How to turn signals into strategy with mobile data and AI

by Garry Partington-CEO and Co-Founder|Mon Jan 05 2026

Insights
Data signals blog image

We all know that data is important - it gives you the power to understand performance, track progress, identify opportunities and optimise outcomes.

In this edition of mobile done right, a series of articles where I explore how to unlock more value from mobile, I’m exploring how to better use mobile customer data to feed your strategy and drive revenue. 

Mobile apps generate a wealth of behavioural, contextual, and transactional information - all of which can (and should) be used to inform your customer strategy. When you add AI into the mix, this data can become the foundation on which propensity models are built, behaviours influenced, and segmentation and messages can be personalised. 

So how do you identify intent with mobile data?

The first, and most essential step, is to implement the right data structure. This means instrumenting your mobile app properly, respecting privacy, and linking your mobile insights with broader systems. Mobile customer data should be a live contributor to your overall strategy, rather than an isolated bystander. 

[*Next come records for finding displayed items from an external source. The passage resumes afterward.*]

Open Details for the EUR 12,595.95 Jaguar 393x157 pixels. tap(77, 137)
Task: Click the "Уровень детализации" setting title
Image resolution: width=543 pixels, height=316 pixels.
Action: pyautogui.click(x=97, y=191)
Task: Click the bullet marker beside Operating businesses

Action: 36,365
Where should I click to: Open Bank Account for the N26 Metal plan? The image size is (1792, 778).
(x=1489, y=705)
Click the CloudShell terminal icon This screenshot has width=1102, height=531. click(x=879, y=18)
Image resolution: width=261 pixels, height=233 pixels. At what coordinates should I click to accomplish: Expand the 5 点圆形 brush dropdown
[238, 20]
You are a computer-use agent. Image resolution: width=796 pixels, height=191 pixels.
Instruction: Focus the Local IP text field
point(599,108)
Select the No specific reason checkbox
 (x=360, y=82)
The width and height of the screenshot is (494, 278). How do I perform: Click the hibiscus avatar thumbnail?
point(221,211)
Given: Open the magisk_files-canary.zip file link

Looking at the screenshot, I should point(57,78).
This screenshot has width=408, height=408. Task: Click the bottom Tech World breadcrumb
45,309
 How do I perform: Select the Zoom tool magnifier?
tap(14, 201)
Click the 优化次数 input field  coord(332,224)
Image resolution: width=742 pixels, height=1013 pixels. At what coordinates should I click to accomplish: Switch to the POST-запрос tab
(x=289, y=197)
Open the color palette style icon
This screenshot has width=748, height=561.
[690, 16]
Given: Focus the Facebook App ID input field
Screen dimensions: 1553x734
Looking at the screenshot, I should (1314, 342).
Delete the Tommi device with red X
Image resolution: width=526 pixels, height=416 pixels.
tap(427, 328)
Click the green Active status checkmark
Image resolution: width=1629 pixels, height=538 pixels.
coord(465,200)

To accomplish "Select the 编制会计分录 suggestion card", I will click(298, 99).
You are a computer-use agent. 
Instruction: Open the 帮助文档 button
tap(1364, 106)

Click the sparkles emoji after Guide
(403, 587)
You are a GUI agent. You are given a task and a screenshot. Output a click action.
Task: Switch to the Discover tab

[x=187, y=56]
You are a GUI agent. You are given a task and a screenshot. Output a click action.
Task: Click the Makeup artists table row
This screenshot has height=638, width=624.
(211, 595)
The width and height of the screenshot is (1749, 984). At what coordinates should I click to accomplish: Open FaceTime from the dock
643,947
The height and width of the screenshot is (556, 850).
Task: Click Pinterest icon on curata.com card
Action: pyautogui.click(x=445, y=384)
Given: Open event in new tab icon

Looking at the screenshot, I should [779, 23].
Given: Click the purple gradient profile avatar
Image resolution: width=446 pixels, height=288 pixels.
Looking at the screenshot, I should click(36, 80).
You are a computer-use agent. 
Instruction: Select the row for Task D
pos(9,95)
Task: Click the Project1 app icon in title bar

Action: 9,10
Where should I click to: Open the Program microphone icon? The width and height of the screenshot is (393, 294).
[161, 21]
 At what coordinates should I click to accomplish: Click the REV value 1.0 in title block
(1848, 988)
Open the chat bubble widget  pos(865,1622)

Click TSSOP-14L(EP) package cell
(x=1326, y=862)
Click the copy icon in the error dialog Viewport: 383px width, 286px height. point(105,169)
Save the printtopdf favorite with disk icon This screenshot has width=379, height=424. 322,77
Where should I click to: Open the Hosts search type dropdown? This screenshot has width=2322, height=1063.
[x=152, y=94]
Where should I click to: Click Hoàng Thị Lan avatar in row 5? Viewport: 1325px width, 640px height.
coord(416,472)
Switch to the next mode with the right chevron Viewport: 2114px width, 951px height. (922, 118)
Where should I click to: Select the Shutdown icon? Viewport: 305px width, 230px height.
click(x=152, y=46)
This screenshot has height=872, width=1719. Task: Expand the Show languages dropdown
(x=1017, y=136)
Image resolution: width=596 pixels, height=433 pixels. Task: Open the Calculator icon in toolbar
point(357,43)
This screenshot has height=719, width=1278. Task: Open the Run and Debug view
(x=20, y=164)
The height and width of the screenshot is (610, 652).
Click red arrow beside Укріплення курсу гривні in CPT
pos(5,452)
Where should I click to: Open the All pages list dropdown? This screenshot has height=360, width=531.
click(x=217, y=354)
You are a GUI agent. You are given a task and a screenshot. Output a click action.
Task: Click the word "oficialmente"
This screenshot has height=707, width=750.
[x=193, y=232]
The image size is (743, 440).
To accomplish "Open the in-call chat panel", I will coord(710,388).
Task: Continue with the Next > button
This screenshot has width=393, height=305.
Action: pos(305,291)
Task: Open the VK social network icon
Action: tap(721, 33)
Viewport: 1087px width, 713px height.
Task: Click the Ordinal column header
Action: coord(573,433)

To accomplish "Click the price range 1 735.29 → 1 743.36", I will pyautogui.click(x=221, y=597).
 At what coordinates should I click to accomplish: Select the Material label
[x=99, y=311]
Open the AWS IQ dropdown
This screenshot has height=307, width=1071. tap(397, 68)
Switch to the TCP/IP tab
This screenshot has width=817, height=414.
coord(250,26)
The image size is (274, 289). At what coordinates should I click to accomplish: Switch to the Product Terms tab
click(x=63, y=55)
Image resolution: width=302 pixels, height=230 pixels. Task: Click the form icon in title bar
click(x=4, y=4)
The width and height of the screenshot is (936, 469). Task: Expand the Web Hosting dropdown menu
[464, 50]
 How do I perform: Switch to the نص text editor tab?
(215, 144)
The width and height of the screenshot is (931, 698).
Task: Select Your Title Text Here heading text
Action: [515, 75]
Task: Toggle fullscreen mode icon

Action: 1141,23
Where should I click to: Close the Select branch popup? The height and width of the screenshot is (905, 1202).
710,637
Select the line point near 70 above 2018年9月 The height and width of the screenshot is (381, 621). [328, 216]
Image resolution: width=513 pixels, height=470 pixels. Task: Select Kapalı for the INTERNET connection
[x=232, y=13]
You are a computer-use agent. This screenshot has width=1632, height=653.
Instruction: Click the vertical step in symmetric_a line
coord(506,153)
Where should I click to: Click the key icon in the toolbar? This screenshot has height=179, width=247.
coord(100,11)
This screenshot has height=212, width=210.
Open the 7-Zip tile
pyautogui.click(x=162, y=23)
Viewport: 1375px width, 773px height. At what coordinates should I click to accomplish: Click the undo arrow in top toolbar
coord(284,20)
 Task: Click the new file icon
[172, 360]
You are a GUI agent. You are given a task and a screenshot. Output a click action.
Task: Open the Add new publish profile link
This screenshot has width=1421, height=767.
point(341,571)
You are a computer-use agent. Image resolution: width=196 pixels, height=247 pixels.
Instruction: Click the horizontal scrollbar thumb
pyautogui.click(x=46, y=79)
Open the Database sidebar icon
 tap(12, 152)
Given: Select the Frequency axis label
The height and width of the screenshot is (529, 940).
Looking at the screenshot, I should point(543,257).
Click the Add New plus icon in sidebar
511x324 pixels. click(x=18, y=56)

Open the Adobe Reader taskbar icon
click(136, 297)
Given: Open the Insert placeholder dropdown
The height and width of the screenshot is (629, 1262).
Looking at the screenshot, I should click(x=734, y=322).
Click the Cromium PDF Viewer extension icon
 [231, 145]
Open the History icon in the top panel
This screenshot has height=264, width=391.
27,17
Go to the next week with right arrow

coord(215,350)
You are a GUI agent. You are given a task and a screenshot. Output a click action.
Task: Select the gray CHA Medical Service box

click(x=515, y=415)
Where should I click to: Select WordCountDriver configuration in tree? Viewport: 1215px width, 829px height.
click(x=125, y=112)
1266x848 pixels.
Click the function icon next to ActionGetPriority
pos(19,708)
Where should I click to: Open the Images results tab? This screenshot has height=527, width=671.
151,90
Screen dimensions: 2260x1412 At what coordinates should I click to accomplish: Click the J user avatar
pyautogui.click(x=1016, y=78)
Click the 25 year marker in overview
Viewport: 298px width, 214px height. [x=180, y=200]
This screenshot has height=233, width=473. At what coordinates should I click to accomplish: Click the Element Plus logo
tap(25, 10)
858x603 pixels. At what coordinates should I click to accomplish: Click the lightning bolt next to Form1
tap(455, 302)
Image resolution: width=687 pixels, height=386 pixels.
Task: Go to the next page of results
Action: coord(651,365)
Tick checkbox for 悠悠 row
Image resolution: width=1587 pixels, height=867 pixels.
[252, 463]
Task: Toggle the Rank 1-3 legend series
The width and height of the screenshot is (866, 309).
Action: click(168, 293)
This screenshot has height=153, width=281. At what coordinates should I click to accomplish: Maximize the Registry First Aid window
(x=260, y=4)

To lay this groundwork, you need to assess where you are, what’s missing, and what to do next when it comes to your product data. Below is a step-by-step guide to help you understand where to start. It’s by no means an exhaustive list, but I’d be happy to take you through this in more detail over a coffee.

1. Audit what you already capture

Look at your list of current mobile events, attributes and user properties from your analytics and tagging systems. Compare that list to a simple inventory: screens, user journey steps, conversion points, error states and key micro-interactions (e.g. add to cart, wishlist, search, view product, start checkout, location check-in). Mark each event with: how often it fires, who owns it, and where the data lands.

2. Map events to business outcomes

Choose 3–5 core outcomes you care about (e.g. trial to paid account conversion, repeat purchase, retention at 30 days). For each outcome, list the upstream behaviours that likely signal intent (e.g. frequent price checks, wishlist additions, repeated searches). Tag the events in your inventory that map to those behaviours to make it clear which signals you already have and which you still need.

3. Check data quality and consistency

Look for gaps or spikes in event volumes that suggest broken or duplicated instrumentation. Verify event definitions are consistent across platforms and SDK versions (names, schemas, attribute types). Don’t forget to spot-check timestamps, user identifiers and session stitching to ensure signals can be connected to users over time. Inconsistent naming is a common cause of blind spots on dashboards - so stamping this out is crucial. 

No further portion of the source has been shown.